Savoy Ball Room, Harlem'de 1926'da açılmış ve 1958'e kadar faaliyet göstermiş bir müzikhol. Burada Ella Fitzgerald'dan, Duke Ellington ve Nat King Cole'a kadar bir çok isim sahneye çıkmış. Taj Mahal de burada seslendirilen parçaları "Savoy" albümüne katarak, bizleri swing döneminin o büyülü atmosferine götürmüş.
81 yaşında ve yıllarını blues müziğine vermiş bir isim, Taj Mahal. 1968'de başladığı müzik hayatında, çocuk müziklerinden Karayipler, Hawai, Afrika müziklerini de içine alacak şekilde blues'un köklerine neredeyse akademik düzeyde inen sanatçı elektrik ve akustik blues üzerine albümler yaptı.
Asıl adı Henry St. Clair Fredericks olan sanatçı müziğe adım atarken kendisine Taj Mahal adını uygun bulacaktı. Bu seçim gerçekten de isabetli olmuş hani, zira her karşılaştığım Taj Mahal çalışmasında dünyanın 7 harikasından birini görmüşcesine şaşırırım. Bu sefer de öyle oldu, sanatçının yeni albümü "Savoy"u dinlemeye başladığımda evimin içi 1940 ya da 1940'lardan kalma bir dans salonuna dönüşüverecekti.

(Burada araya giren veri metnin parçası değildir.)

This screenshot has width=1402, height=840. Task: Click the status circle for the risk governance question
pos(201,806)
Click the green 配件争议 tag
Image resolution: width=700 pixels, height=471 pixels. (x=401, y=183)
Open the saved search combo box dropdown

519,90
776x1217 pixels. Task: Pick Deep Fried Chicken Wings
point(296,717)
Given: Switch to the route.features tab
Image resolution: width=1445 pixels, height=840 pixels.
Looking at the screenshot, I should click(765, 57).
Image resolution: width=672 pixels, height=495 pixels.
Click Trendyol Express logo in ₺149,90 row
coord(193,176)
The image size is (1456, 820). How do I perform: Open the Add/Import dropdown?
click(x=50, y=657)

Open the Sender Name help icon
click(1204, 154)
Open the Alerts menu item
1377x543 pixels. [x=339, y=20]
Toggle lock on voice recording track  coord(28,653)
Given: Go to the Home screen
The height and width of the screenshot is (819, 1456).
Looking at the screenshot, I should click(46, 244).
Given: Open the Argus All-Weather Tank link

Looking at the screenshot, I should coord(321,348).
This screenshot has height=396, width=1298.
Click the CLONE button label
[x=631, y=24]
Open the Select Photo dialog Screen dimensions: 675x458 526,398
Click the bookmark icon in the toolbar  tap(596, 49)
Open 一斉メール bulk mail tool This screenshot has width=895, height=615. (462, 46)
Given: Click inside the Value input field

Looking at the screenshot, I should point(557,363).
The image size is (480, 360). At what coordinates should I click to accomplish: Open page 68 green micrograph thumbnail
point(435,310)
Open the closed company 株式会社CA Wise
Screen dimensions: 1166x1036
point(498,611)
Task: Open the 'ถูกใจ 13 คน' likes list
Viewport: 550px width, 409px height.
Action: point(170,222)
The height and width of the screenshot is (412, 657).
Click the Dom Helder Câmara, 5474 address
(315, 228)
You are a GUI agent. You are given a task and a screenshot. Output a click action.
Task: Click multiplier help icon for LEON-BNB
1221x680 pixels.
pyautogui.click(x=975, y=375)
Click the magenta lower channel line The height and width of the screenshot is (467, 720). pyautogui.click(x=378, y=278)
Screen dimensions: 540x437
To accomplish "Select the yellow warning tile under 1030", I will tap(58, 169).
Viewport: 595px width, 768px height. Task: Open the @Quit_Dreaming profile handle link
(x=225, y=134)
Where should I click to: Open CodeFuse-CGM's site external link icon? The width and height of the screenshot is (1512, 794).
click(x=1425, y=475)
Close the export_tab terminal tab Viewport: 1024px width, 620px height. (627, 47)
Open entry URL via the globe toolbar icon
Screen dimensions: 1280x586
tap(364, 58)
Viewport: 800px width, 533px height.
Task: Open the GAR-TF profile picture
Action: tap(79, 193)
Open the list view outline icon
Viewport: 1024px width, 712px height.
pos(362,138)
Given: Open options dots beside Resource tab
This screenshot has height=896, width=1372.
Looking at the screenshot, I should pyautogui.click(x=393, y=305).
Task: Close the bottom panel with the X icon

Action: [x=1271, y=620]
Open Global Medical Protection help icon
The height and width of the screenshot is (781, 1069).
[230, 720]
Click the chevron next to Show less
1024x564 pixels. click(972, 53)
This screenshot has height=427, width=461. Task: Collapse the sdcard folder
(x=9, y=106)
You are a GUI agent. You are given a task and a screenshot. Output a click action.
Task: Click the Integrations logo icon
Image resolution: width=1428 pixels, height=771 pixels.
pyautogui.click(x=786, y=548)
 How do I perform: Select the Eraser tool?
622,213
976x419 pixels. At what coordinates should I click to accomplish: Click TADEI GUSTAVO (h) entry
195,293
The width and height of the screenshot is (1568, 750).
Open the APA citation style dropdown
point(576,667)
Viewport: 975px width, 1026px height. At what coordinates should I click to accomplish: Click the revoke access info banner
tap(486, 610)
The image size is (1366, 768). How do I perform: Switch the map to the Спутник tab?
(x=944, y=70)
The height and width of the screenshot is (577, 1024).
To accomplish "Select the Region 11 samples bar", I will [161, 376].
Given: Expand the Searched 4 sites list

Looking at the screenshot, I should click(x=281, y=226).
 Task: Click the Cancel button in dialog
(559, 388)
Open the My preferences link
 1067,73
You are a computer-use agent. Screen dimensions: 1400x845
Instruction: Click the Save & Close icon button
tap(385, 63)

Albüme ismini veren "Savoy", 1930 ve 40'lı yılların Harlem'indeki bir Balo Salonu (yani müzikhol). Burada dönemin ünlü cazcıları da çıkıyormuş. İşte o gecelerden birinde Ella Fitzgerald sahnedeymiş ve Taj Mahal'in annesiyle babası orada tanışmışlar. Zaten albümün açılışında yer alan "Stompin' At The Savoy" parçasında bu tanışma olayını sinemaskop bir film tadında anlatıyor.
Swing ve Be-bop çağında büyüdüğünü söyleyen Taj Mahal, eskilerin big band etkisinde bizleri büyülü bir swing atmosferine sokuyor.
Savoy Ball Room, 1926'da açılmış ve 1958'e kadar faaliyet göstermiş. Taj Mahal de burada seslendirilen parçaları albüme katmış. Hem de ne katmak, öylesine bir zaman yolculuğuna gidiyorsunuz ki etkilenmemek imkansız. Bence kendinize bir iyilik yapın ve bir kulak verin.